Similarly, the Bank of England in London offered nearly $9 billion, or 5 billion pounds, in a three-day auction that drew bids for $43 billion, or 24.1 billion pounds, or nearly five times the amount that was offered.

The Zurich-based Swiss National Bank said it was also providing liquidity in "a generous and flexible manner" at an overnight rate of 1.9 percent, but wouldn't say how much was on offer.

Global markets take hit
Still, the FTSE-100 share index was down 4.07 percent in London, the Paris CAC-40 was off 4.5 percent and Germany's DAX 30 index of blue chips sagged 3.23 percent. India's Sensex tumbled 3.4 percent, Taiwan's benchmark index plummeted 4.1 percent and Singapore dropped 3.2 percent.

Lehman fell under the weight of $60 billion in soured real estate holdings, and the credit market's dislocation ultimately forced it to seek court protection. The credit crisis has caused global banks to write down more than $300 billion in asset value since last year, and caused the shotgun sales of Merrill Lynch & Co. and Bear Stearns Cos.

Lehman's bankruptcy filing marks the end of a Wall Street firm that started the U.S. cotton trade before the Civil War and financed the railroads that built a nation.

The company's roots began in 1844 when Henry Lehman immigrated from Rimpar, Germany to Alabama, where he established a dry goods store that catered to local cotton farmers in Montgomery. Lehman Brothers evolved from merchandising to a commodities broker, and then later into underwriting where the firm helped finance construction of the Pennsylvania Railroad, among others.

Chairman and Chief Executive Richard S. Fuld, who joined Lehman as a college student in 1969 and was the longest serving CEO on Wall Street, now has the dubious task of winding down the company's $639 billion of assets. It has about 25,000 employees worldwide, joining the swell of unemployed bankers and traders hurt by the credit crisis.

Many Lehman employees seen entering its headquarters in midtown Manhattan tucked their chins down to avoid talking to the media and others who had lined up behind metal barriers in front of the building.

Lehman's filing is the biggest corporate bankruptcy in history in terms of assets held, Mike Bickford of Jupiter eSources said. The next biggest bankruptcy was Worldcom Inc., with $126 billion in assets, and Enron Corp., with $81 billion. The figures are not adjusted for inflation.

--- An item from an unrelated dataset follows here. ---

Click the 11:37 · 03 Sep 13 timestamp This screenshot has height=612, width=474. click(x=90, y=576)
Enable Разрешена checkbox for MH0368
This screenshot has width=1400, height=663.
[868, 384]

In London, the administrators who have taken control of key Lehman Brothers' businesses in the United Kingdom said it could take years to dispose of the company's assets to pay off creditors.

Tony Lomas of PriceWaterHouseCoopers said liquidating those assets will be more complex than disposing of Enron's European assets, which took six years after the U.S. energy company's 2001 bankruptcy.

Lehman Brothers' filing came after all potential buyers walked away. They were spooked by the U.S. Treasury's refusal to provide any takeover aid, as it had done six months ago when Bear Stearns faltered and earlier this month when it seized mortgage giants Fannie Mae and Freddie Mac.

Raw emotions
Employees emerging from Lehman's headquarters near the heart of Times Square Sunday night carried boxes, tote bags and duffel bags, rolling suitcases, framed artwork and spare umbrellas. Many were emblazoned with the Lehman Brothers name.

TV trucks lined Seventh Avenue opposite the building, while barricades at the building's main entrance attempted to keep workers and onlookers from gumming up the steady flow of pedestrians flowing in and out of Times Square.

Some workers had moist eyes while a few others wept and shared hugs. Most who left the building quietly declined interviews.

People snapped pictures with cameras and their phones. Observers pressed up against a police barricade drew the ire of one man who emerged from the building and shouted: "Are you enjoying watching this? You think this is funny?"

Lehman employees streaming into its European headquarters in London's Canary Wharf financial district were met by television cameras, a scrum of reporters and a beefed-up security team.

"I guess times are tough and we've got to face the music. ... Everyone is worried about their job, it's inevitable," said one banker entering the building, adding a company-wide meeting had been set for Monday morning.